Na'vi teen and tulkun whale swim together

5 Thoughts on Avatar: The Way of Water

 

1 . It was worth the wait.

It has been 13 years since Avatar was released. You can find no shortage of writing about how the world has changed since we last left Pandora, so I won’t do that here. I will say that this movie is better than Avatar. And I was happy to see it finally finished and released. It is a remarkable film on a technical level, a pretty good family drama, an incredible action film, and a great 3D theatrical experience. It is everything that you’d hope and much more.

 

2 . The digital imagery might as well be magic or alchemy at this point.

This movie will break your brain if you try to figure out which parts are real-world things and people, what is completely computer-generated, and what is real but digitally rendered. The result is completely seamless. I’ve never encountered this type of filmmaking done to this precise a level before. It has left the realm of “that looked cool but is clearly fake” and gone into the realm of “I have no idea if that is a real thing or pixels.”

 

3 . A water world that puts Waterworld to shame.

I’m a Waterworld (1995) apologist. I feel like the real-world sets, the real-world boats, the real-world stunts, all of that earnest and complex filmmaking more than makes up for the gaps in story logic and Costner’s emotionally subdued performance.

Avatar 2 has so many incredible water elements that stretch the possibilities of an ocean adventure. The creatures are fascinating, the whaling ship is amazing, the subs and crab mechs… there is so much to love here, and it is portrayed so beautifully.

 

4 . The Sully family are a great cast of characters.

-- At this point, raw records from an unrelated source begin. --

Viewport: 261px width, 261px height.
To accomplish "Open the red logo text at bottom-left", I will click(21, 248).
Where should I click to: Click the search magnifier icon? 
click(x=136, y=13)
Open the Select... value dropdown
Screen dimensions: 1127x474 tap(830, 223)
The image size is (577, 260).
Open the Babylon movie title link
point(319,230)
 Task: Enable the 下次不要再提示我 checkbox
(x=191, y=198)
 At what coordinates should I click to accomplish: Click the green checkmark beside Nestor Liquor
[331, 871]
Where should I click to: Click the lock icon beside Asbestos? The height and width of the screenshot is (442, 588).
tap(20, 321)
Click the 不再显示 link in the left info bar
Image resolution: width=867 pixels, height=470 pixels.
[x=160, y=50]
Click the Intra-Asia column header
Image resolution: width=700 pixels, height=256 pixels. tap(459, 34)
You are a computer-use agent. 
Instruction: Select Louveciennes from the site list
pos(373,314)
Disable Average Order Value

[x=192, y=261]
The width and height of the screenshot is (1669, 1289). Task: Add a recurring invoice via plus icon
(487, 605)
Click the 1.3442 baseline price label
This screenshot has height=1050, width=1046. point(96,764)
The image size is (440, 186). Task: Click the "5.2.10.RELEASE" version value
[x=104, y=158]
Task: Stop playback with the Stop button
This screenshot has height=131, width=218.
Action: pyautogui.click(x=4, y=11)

Since the last film, Jake and Neytiri have had three kids biologically and have added up two orphans too. The kids are given more of the screentime than the parents in this film. I expected to hate that decision, as I didn’t want to watch a bunch of kids’ antics in a movie this long. But most of the kids are well-developed characters, and they are given interesting things to do. And the story may hit some obvious tropes (new kid in town struggling to make friends, etc.) but they still work because the world is so fantastical.

I must shout out Sigourney Weaver’s performance as the adopted daughter Kiri. She is the most mysterious of the Sully kids and Weaver gives a fun performance as a child totally overwhelmed by the wonder of the world around her.

 

5 . The movie doesn’t feel 3 hours, 12 minutes long… until it does.

The only thing I didn’t like about the movie is how laborious the ending action sequence becomes. It starts out exhilerating but gets into tired superhero territory as the characters fight in a setting that is simultaneously burning, sinking, and exploding. The movie doesn’t stay there long, but that was the only sequence of the entire film which overstayed its welcome. And the movie absolutely flew by before and after that sequence, so it could have been much worse.